At the 'Challenges for Economic Policy' conference in Sydney, RBA Governor Glenn Stevens delivered a hawkish speech about the economic outlook. He said that economic recovery in Australia appears to be faster than expected and 'the downturn we are having may turn out not to be one of the more serious ones of the post-War era, in contrast to the experience of so many other countries'. The comments made investor very bullish on Australian dollar which rallies +1.2% to 0.833, the highest since September 2008. This has also pushed other commodity currencies higher with New Zealand dollar rising +0.9% to 0.6618 and Canadian dollar climbing to 1.08, the year-to-date peak level. The dollar index, on the other hand plummets to 78.3, the lowest since December 18.
Stock markets surged in Asia. The MSCI Asia Pacific Index jumps +1.3% with Hong Kong's Hang Seng Index, gaining +1.8% to 20625, one of the strongest performers amid speculations that rapid recovery in China's economy will result corporate earnings surprises.
In Europe, benchmark indices retreat after rising for almost 2 weeks. UK's FTSE 100 slide +0.25% to 4575 while Germany's DAX and France's CAC 40 drop +0.02% and +0.04%, respectively.
While price appears to be shy of 69 level, crude oil price continues to trade around 68. Bulls certainly want to push the black gold above 70. However, it seems the resistance there is rather strong. Moreover, current fundamentals do not support price to rise above that level.

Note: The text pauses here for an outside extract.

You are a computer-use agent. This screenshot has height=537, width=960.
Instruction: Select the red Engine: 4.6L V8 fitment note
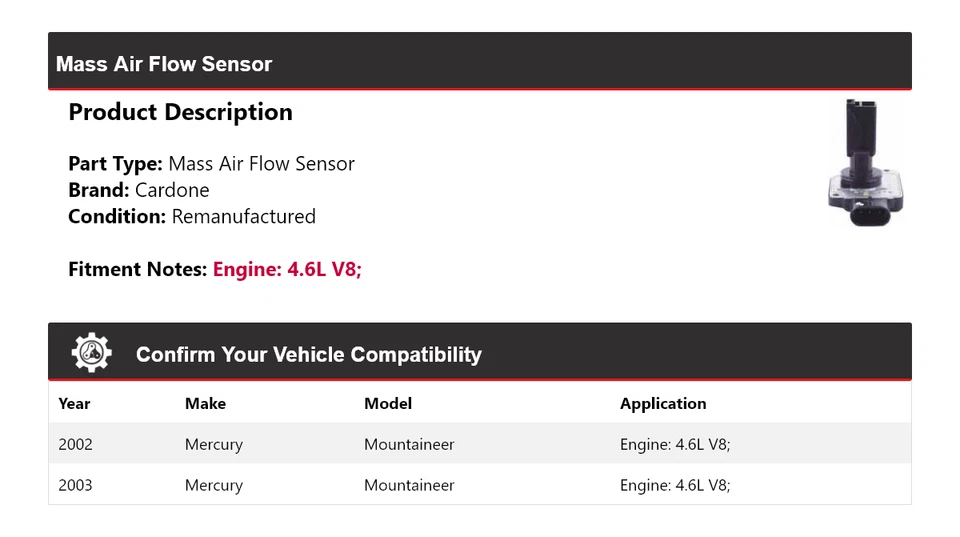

Gold price gains modestly on USD' weakness. Currently trading at 958, the precious metal is expected to trade sideways. Silver price continues to rise higher after climbing +0.9% Monday. We believe silver can outperform gold should economic recovery accelerate.
The World Gold Council published a report on gold demand for 1Q09 last Friday. The biggest demand driver was investment demand which surged +36% qoq and +129% yoy during the quarter. However, both jewelry and industrial demand plunged on both quarterly and annual basis. The greatest contributor to the decline in jewelry demand was India. However, the drop was partly offset by increase in China. The Council anticipated the rise in Chinese consumption should be able to keep up in the second quarter.